Oh, lord, how many times in my life did I eat at the late, great Blue Mist Bar-B-Q restaurant on U.S. Highway 64 between Asheboro and Ramseur, on Saturday afternoons, when the wood cooker out back spewed plumes of smoke — that blue mist — over the top of the building? Maybe 100 times? Maybe 200 times?
How many times did I slide into a window booth next to my grandparents, next to my parents, or next to my best friend from high school when we finally got bored cruising a one-mile stretch of Fayetteville Street on weekend nights and decided, simply, to just go get ourselves a sandwich?
How many times did I squirt sauce from a squeeze bottle, mash down a steamed bun, scoop up spilled slaw with a plastic fork, dip a hush puppy into ketchup, wad up a square of wax paper, and drain a Styrofoam cup of sweet tea?
Blue Mist opened in 1948 and closed in 2013, and for as long as I lived in Asheboro, it was our barbecue place, just like your place may have been A&M in Mebane, or Whitley’s in Lexington, or Old Hickory House in Charlotte. Was it the best? I don’t know. It was good. Or at least, it was good to me.
Yes, I know. East or west. Whole hog or pork shoulder. Tomato or vinegar. The feud has been going on for a long time. We’ve written about it. Heck, everybody’s written about it. A few months ago, The New Yorker published a 4,000-word treatise on what constitutes “real” North Carolina barbecue. National Geographic loved our barbecue so much, it proclaimed a place in Ayden (Notice our cover? It’s from that place.) as having the best barbecue in the world.
In the world.
An Internet search for “North Carolina barbecue” brings up 1.1 million entries. These days, newspaper columns, radio commentators, Internet articles, and barbecue experts all over the place are telling you that your place, the one you’ve been going to all your life, is the best. Or maybe it’s the worst. These days, other people are making those decisions.
Which brings me to a revelation: For all those years I ate at Blue Mist, I don’t remember anyone talking about these things. Nobody went on quests to find The Perfect Plate. Nobody made Barbecue Bucket Lists. Nobody talked about whether the meat was smoked over wood or not (although to be fair, I guess it all was). I never heard anyone pledging allegiance to a certain style. We all just ate what was served in the restaurant down the road. We liked it. It was all good to us.
Back then, our barbecue joints weren’t landmarks. They were just places in our towns where we went for lunch.

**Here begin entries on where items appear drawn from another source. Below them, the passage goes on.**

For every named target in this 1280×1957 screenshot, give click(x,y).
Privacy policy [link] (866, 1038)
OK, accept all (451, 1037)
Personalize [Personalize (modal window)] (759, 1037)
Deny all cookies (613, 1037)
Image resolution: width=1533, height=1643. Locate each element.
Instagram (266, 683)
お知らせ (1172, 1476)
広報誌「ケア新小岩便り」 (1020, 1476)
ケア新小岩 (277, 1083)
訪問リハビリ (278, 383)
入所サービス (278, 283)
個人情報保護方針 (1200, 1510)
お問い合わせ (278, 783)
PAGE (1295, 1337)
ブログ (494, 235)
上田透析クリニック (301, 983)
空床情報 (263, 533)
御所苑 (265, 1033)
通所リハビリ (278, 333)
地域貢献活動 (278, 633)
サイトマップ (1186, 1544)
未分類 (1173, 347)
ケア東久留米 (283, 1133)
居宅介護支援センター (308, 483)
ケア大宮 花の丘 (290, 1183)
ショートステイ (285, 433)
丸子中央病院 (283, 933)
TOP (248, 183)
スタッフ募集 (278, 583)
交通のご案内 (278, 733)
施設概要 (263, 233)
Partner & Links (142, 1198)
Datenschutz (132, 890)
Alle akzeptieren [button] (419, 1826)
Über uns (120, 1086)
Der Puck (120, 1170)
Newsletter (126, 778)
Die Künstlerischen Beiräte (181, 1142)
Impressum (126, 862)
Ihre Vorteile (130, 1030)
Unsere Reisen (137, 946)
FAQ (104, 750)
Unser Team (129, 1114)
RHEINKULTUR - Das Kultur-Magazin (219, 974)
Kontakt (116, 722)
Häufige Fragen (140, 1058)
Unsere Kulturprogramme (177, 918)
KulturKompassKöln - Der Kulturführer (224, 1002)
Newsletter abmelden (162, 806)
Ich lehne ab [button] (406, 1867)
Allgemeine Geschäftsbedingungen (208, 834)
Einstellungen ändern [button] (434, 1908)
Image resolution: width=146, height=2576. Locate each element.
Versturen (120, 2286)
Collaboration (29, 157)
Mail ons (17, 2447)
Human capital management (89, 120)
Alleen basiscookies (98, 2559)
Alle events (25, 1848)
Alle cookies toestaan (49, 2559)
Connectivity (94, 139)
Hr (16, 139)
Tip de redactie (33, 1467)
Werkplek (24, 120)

I’m glad the rest of the world has caught on to the fact that we have something good here. But I worry that the celebration has given way to criticism. That in finding ourselves in the midst of this Great Barbecue Debate, we’ve lost what it means to slide into a window booth somewhere and just, simply, eat.
Every couple of weeks, on doctor days, my mom drives her mother, my Grandma Dot, to Country Barbecue in Greensboro. It’s something for the two of them to do together, and they order the same thing every time. Chopped sandwich. Hush puppies. Sweet tea. They don’t talk about barbecue. They don’t have to. This has been their place for a long time. They already know it’s good.